Tuesday, January 15, 2008

There are No Moral Facts - Metzinger

Here is a brief essay from one of my heroes, Thomas Metzinger, that I completely agree with - spiced up by an unrelated and gratuitous graphic on morality.

I have become convinced that it would be of fundamental importance to know what a good state of consciousness is. Are there forms of subjective experience which — in a strictly normative sense — are better than others? Or worse? What states of consciousness should be illegal? What states of consciousness do we want to foster and cultivate and integrate into our societies? What states of consciousness can we force upon animals — for instance, in consciousness research itself? What states of consciousness do we want to show our children? And what state of consciousness do we eventually die in ourselves?

2007 has seen the rise of an important new discipline: "neuroethics". This is not simply a new branch of applied ethics for neuroscience — it raises deeper issues about selfhood, society and the image of man. Neuroscience is now quickly transformed into neurotechnology. I predict that parts of neurotechnology will turn into consciousness technology. In 2002, out-of-body experiences were, for the first time, induced with an electrode in the brain of an epileptic patient. In 2007 we saw the first two studies, published in Science, demonstrating how the conscious self can be transposed to a location outside of the physical body as experienced, non-invasively and in healthy subjects. Cognitive enhancers are on the rise. The conscious experience of will has been experimentally constructed and manipulated in a number of ways. Acute episodes of depression can be caused by direct interventions in the brain, and they have also been successfully blocked in previously treatment-resistant patients. And so on.

Whenever we understand the specific neural dynamics underlying a specific form of conscious content, we can in principle delete, amplify or modulate this content in our minds. So shouldn’t we have a new ethics of consciousness — one that does not ask what a good action is, but that goes directly to the heart of the matter, asks what we want to do with all this new knowledge and what the moral value of states of subjective experience is?

Here is where I have changed my mind. There are no moral facts. Moral sentences have no truth-values. The world itself is silent, it just doesn’t speak to us in normative affairs — nothing in the physical universe tells us what makes an action a good action or a specific brain-state a desirable one. Sure, we all would like to know what a good neurophenomenological configuration really is, and how we should optimize our conscious minds in the future. But it looks like, in a more rigorous and serious sense, there is just no ethical knowledge to be had. We are alone. And if that is true, all we have to go by are the contingent moral intuitions evolution has hard-wired into our emotional self-model. If we choose to simply go by what feels good, then our future is easy to predict: It will be primitive hedonism and organized religion.

6 comments:

derekjames said...

Wow, what a depressing view of the universe. Moral sentences have no truth value? So the sentence: "It is wrong to torture and then murder a sentient being for amusement alone" has no truth value? I think I'll go out on a limb and disagree with that one. Metzinger says the universe doesn't inform us about morality. But the universe doesn't "inform" us about anything. To attempt to learn truths we use our faculties of reason, and try to minimize bias, to determine the nature of things. It's not like the universe handed us Boyle's Law or Special Relativity on a platter.
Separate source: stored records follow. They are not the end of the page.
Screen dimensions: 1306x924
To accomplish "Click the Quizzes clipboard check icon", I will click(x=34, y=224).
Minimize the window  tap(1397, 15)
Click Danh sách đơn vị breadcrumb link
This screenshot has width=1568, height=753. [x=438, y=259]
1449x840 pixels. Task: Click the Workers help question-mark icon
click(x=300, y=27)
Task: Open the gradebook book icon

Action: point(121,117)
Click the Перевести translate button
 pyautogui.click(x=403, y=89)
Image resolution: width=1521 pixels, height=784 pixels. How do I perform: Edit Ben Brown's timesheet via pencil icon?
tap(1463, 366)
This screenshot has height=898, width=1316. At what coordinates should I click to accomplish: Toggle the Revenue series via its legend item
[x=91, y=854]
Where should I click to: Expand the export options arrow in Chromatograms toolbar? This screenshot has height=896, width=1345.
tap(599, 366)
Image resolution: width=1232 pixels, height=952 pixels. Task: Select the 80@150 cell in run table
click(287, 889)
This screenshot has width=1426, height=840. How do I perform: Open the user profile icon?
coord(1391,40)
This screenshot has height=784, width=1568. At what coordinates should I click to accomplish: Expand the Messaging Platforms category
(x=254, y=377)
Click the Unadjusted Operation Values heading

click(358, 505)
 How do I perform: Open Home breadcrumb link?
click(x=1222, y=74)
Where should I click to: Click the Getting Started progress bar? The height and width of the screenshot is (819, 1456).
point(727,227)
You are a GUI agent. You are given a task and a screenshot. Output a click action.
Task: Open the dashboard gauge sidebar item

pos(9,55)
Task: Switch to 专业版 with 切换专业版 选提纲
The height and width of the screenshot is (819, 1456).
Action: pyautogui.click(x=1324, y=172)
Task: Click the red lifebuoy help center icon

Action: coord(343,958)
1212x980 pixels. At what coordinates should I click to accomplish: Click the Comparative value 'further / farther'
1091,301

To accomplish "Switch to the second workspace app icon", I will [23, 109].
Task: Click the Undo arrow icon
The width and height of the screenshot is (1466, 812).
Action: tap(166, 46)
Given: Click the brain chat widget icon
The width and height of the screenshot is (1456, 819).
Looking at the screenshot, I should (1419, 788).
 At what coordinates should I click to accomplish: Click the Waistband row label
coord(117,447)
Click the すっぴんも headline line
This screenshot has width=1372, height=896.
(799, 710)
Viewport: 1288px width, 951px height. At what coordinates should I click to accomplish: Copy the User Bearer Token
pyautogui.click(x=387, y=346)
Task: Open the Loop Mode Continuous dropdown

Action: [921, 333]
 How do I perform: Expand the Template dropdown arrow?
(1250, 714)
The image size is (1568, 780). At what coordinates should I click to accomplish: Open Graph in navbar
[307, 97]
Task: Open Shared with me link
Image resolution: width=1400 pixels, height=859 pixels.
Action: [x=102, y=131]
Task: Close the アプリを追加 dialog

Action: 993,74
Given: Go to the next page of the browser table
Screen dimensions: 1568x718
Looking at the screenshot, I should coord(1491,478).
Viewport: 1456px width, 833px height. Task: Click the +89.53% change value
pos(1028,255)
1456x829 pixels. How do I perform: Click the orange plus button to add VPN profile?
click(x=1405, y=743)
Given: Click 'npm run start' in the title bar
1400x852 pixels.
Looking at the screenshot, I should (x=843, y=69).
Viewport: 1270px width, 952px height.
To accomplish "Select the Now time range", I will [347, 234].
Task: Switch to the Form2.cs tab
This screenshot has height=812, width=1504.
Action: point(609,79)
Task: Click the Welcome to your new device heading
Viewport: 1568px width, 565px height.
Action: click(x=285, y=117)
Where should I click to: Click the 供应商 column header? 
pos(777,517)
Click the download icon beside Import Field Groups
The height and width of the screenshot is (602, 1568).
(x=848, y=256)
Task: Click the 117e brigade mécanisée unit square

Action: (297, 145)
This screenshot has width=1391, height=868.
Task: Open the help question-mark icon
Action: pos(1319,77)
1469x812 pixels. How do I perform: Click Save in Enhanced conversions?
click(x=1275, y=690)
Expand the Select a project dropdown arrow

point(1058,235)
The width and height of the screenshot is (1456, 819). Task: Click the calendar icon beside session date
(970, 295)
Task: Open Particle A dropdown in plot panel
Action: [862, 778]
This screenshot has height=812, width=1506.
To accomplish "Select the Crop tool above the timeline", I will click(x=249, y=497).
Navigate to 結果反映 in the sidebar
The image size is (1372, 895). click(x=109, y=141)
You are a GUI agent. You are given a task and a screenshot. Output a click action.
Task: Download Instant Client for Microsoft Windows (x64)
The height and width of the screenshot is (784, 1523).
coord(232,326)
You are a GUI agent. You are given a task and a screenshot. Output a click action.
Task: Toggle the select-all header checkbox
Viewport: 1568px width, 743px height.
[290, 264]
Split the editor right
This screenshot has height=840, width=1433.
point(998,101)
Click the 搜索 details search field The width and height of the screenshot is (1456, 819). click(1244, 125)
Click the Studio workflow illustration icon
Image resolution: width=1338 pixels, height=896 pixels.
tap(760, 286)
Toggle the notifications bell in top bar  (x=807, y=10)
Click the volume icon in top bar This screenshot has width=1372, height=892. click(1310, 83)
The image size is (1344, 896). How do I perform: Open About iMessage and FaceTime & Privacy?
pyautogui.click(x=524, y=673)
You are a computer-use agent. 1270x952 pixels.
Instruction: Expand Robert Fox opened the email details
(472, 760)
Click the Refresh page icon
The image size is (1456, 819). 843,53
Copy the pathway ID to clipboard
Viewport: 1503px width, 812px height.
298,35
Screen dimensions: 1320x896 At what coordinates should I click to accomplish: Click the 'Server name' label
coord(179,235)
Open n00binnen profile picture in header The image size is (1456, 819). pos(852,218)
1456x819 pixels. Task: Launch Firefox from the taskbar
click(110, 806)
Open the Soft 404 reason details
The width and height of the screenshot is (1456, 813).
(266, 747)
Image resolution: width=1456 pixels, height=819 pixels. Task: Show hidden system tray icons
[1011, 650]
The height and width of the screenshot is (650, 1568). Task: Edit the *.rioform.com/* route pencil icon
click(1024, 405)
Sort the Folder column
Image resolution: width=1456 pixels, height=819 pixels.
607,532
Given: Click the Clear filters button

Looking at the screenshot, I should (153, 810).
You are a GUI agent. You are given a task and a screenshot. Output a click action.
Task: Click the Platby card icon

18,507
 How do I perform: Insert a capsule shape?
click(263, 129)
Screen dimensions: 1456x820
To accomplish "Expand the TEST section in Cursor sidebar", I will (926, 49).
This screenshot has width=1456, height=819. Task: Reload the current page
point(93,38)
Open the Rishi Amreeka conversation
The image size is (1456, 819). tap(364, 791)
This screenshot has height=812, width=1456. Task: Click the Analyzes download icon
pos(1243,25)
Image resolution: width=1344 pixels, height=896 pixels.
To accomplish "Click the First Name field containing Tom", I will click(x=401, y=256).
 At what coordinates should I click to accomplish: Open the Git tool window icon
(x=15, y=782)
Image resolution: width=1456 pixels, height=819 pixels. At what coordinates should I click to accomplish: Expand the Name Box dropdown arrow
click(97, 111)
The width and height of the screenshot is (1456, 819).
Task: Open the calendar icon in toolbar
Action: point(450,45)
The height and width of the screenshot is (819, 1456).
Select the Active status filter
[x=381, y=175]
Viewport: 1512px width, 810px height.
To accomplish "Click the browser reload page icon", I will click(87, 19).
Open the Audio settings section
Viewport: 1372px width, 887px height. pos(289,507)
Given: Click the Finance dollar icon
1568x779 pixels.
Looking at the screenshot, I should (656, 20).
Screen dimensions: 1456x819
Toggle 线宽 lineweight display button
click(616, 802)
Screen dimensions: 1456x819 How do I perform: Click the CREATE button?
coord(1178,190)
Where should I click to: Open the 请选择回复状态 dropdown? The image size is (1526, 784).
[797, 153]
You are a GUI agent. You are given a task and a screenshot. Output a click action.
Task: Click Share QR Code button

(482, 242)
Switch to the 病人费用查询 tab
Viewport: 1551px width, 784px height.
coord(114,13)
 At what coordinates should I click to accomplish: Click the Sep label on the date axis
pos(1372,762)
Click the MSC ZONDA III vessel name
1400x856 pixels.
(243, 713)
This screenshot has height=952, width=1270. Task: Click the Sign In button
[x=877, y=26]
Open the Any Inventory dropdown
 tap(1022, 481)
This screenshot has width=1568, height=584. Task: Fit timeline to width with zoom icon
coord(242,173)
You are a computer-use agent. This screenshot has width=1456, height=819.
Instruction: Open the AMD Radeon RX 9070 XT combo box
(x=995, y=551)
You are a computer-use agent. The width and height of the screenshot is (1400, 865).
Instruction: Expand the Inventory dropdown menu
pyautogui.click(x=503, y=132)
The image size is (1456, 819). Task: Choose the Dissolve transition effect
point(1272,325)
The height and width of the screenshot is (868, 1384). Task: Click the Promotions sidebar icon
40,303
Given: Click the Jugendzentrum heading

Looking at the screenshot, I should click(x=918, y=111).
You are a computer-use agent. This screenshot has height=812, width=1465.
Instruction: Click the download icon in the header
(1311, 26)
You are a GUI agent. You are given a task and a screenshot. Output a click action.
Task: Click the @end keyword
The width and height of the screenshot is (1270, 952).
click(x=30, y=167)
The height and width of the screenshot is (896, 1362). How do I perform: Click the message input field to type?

So I'm sorry...I think this is an awful little essay. I reject both his premise and his arguments.

Deric said...

I'm not sure you are actually disagreeing with him, the issue might be the context in which we are are considering 'truth value.'

I think his key statement is at the end:
"in a more rigorous and serious sense, there is just no ethical knowledge to be had. We are alone. And if that is true, all we have to go by are the contingent moral intuitions evolution has hard-wired into our emotional self-model."

In terms of those evolutionary outcomes, your "It is wrong.." statement has relative truth value. It seems to me he is talking about a philosopher's 'absolute' truth values.

Arjan Haring said...

Deric,

Did you read the fresh new article by Steven Pinker on Morality?

http://www.nytimes.com/2008/01/13/magazine/13Psychology-t.html

Deric said...

Yes, I almost did a post on it alongside this one, but will wait till early next week. It is a great article, but he makes a few statements that I have to take issue with.

Arjan Haring said...

Nice,
I can't wait.

I also really liked the piece.
Especially the term "Moral Illusions". There are a lot of illusions, biases et cetera that are created by the mind.

Makes it very difficult to believe anything the brain produces.

Phlegm said...

I find it hard to believe anyone would say hedonism and organized religion are "good things" even in a world without moral facts. Hedonism is too short-sighted as a pleasure-seeking process, and religion is too far-sightened.